2. **Integration test** – spawn `node dist/main/index.js`, send SIGINT, expect exit code 0 within 6 s.
---
Following this roadmap will make the CLI terminate predictably, release resources promptly and stay fully type-safe.
## Review (post-implementation)
Below is a short code-review of the first implementation that landed in `main/`.
### ☑️ What went well
- `setupShutdown()` mirrors the design in this document almost 1-to-1 (numeric separators, `once()`, disposer, etc.).
- `createLspClient()` now returns the underlying `ChildProcess`, which unblocks proper signalling/killing.
- An idempotent guard (`shuttingDown`) prevents double execution when multiple signals arrive.
- `main()` wires the shutdown handler early, **after** the LSP is ready but **before** the MCP transport starts – ensuring we never accept requests we can’t serve.
### 🔍 Possible refinements
1. **Soft terminate the child process as a backup** – after sending the protocol‐level `shutdown` / `exit`, also issue `lspProcess.kill('SIGTERM')`. Some language servers ignore the JSON-RPC request but honour signals.
2. **React if the LSP dies first** – add `lspProcess.once('exit', …)` that triggers the same shutdown path when the process exits unexpectedly.
3. **Dispose of the JSON-RPC connection** – `await lspClient.connection.dispose()` frees event-loop handles that could otherwise keep Node alive in edge cases.
4. **Exit code on failure** – the catch branch inside the handler currently ends with `process.exit(0)`. Using a non-zero code (e.g. `1`) lets supervisors distinguish a graceful vs. failed shutdown.
5. **Testing** –
• Unit: fake `ChildProcess` + fake timers to assert the SIGKILL fallback.

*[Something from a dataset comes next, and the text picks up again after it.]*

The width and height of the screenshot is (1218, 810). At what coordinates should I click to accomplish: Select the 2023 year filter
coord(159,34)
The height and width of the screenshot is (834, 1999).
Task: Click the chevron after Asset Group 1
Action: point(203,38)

• Integration: spawn `node dist/main/index.js`, send SIGINT, expect exit within ≈6 s.
### ✨ Minor style nits
- The standalone `type ShutdownHandler = () => Promise<void>` is no longer needed; the inline arrow function is self-documenting.
- Use `import type { LspClient }` to avoid emitting value-side code.
---
The current implementation is already production-worthy; the points above are optional polish items you may tackle incrementally.